▸ **What you should do**: An image-free, exact copy of the records below is required.

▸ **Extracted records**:
Segment Open
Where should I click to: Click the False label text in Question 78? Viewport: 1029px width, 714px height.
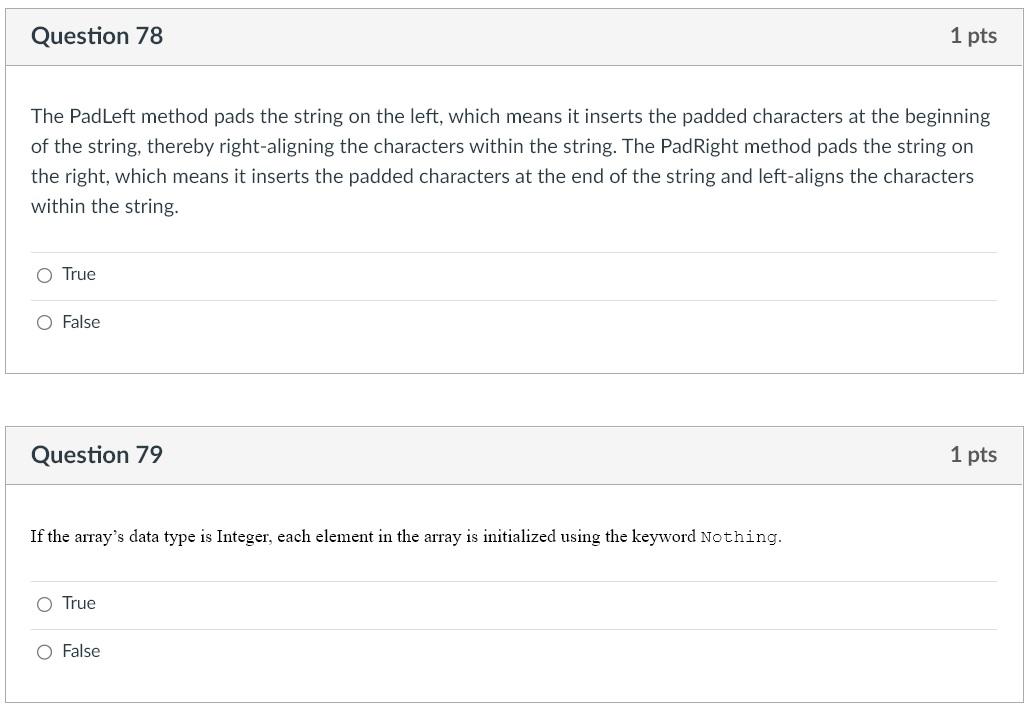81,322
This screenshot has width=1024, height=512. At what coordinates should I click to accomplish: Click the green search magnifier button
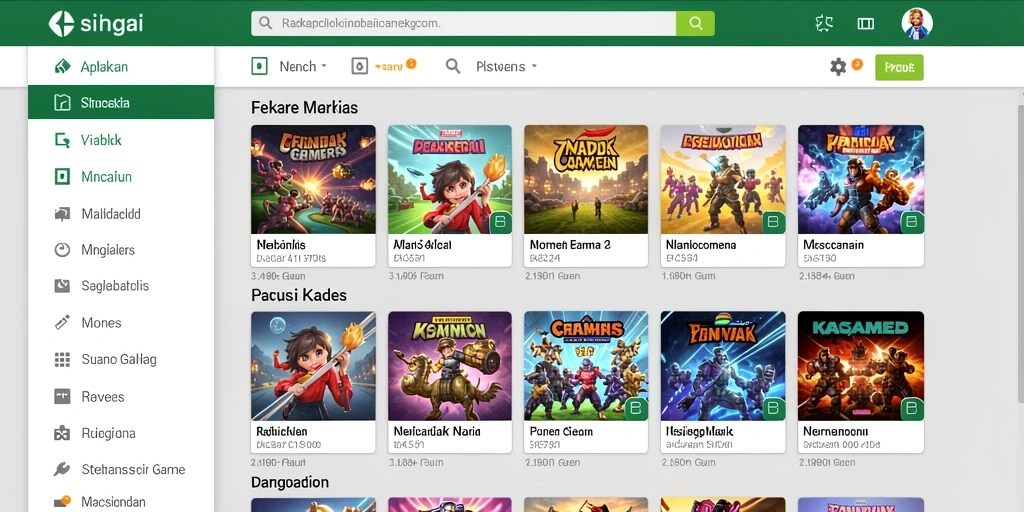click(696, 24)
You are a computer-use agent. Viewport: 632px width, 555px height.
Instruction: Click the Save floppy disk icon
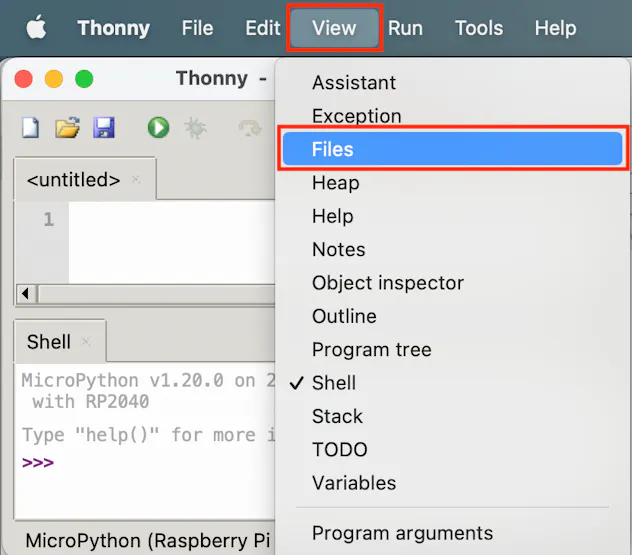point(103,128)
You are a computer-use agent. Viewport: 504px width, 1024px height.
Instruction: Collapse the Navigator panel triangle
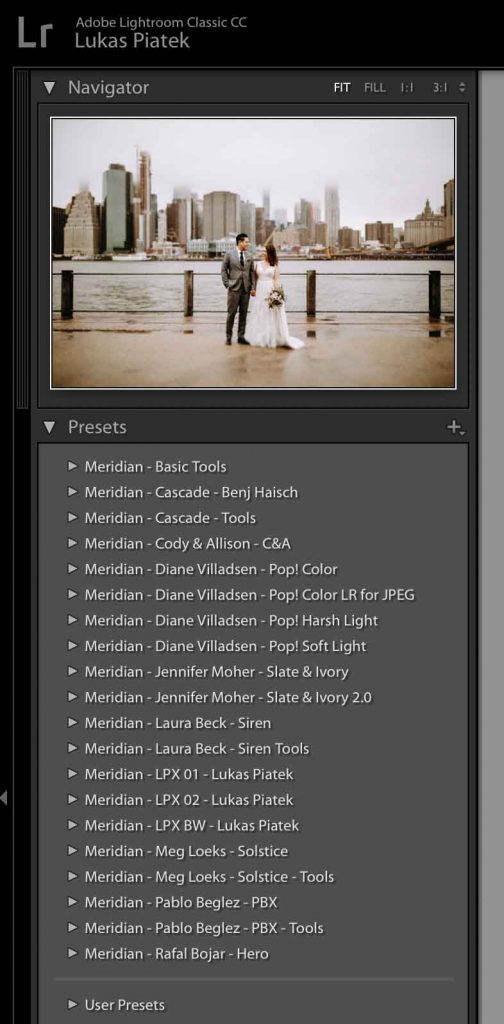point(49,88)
Segment Closed
▸ **Answer space**:
Where should I click to: Click the False label text in Question 78? Viewport: 1029px width, 714px height.
81,322
This screenshot has width=1024, height=512. At what coordinates should I click to accomplish: Click the green search magnifier button
click(696, 24)
You are a computer-use agent. Viewport: 632px width, 555px height.
Instruction: Click the Save floppy disk icon
point(103,128)
You are a computer-use agent. Viewport: 504px width, 1024px height.
Instruction: Collapse the Navigator panel triangle
point(49,88)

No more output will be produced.